A lot of websockets in Haskell

jlouis · on Nov 5, 2015

Some comments:

Haskell will use less memory on this task. Since it has a shared heap, it doesn't have to allocate a small heap per process, and thus it is expected that it has lower overhead. Furthermore, static typing means Haskell needs less type tags and this tend to make it win. As the system grows in complexity, these things tend to even out a bit more but I would still expect Haskell to use about half the memory of Erlang.

The Elixir numbers for Phoenix sounds off. At 83765 megabytes and 1999984 connections, that is 42 kilobytes per connection. That count is about an order of magnitude over what I would expect it to be. How much of that memory is kernel allocated network buffer space, and how much is buffer space in the Erlang runtime? A "raw" process in Erlang is around 1.5 kilobytes nowadays, including stack and heap, so where do the additional 40 get allocated to? I don't think we have 20 extra processes per connection for some reason :) Definitely something to look into.

Tsung is an old application. It isn't really written in ways that makes it efficient at the network level and this shows its head in this benchmark. Furthermore, Tsung does more work than the broadcast in Haskell, so it is expected the load generator will give up long before the server. Again, measure the amount of memory allocated by the kernel and by the userland process in order to determine if it is one or the other you hit first. Still, I would expect Tsung to be the culprit.

chrismccord · on Nov 5, 2015

I don't have hard numbers on where our 40kb per client is being allocated, but to be fair, we are doing a lot more work than the Haskell example. Our "Channels" layer is a full-featured part of the framework. For each WebSocket connection, we start a WebSocket transport process that multiplexes channel servers that subscribe to different topics. Each of these live underneath a supervisor process as well that monitors the servers. So out of the gate we are starting three processes per connection (one for the supervisor, one for the transport, and one for the single "rooms:lobby" channel). We set up monitors to detect the channel crashing/closing so we can notify the client that that channel went away. These things have overhead. I think we have room to optimize our conn size, but it's worth mentioning it's not a raw WS vs WS comparison.

jlouis · on Nov 5, 2015

That would explain it.

* _Goals_:
A) List the three processes that, according to the websockets thread, Phoenix starts for each connection.
B) In the websockets thread, how large is a "raw" Erlang process said to be nowadays?
C) Reproduce the passage of the websockets thread starting at "chrismccord · on" and ending at "vs WS comparison.".

* _Recorded information_:
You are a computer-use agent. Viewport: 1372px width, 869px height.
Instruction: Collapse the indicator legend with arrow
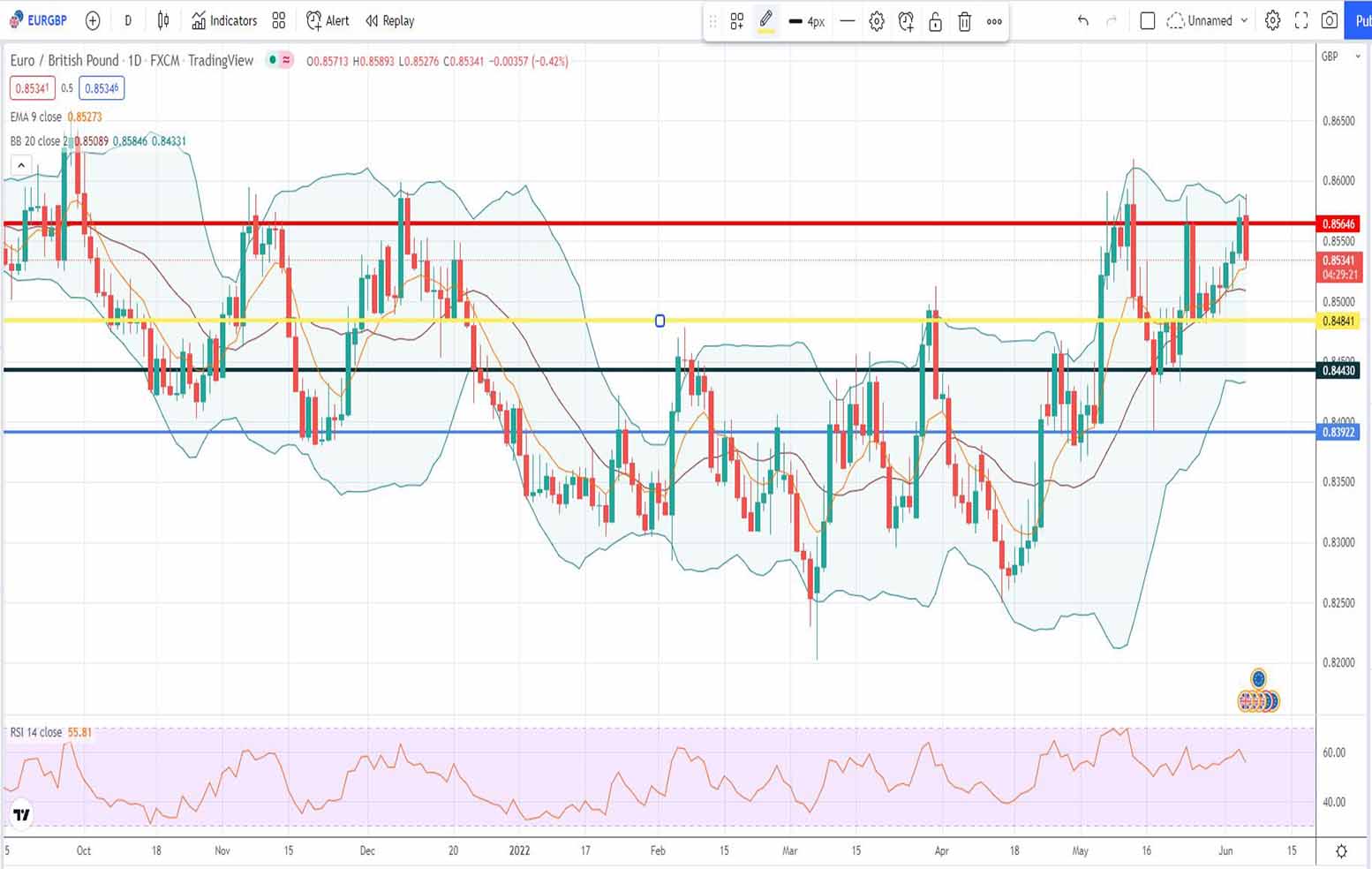(21, 165)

* _Solutions to the exercise_:
A)
1. A supervisor process
2. A WebSocket transport process
3. A process for the single "rooms:lobby" channel

B) Around 1.5 kilobytes, including stack and heap.

C)
chrismccord · on Nov 5, 2015

I don't have hard numbers on where our 40kb per client is being allocated, but to be fair, we are doing a lot more work than the Haskell example. Our "Channels" layer is a full-featured part of the framework. For each WebSocket connection, we start a WebSocket transport process that multiplexes channel servers that subscribe to different topics. Each of these live underneath a supervisor process as well that monitors the servers. So out of the gate we are starting three processes per connection (one for the supervisor, one for the transport, and one for the single "rooms:lobby" channel). We set up monitors to detect the channel crashing/closing so we can notify the client that that channel went away. These things have overhead. I think we have room to optimize our conn size, but it's worth mentioning it's not a raw WS vs WS comparison.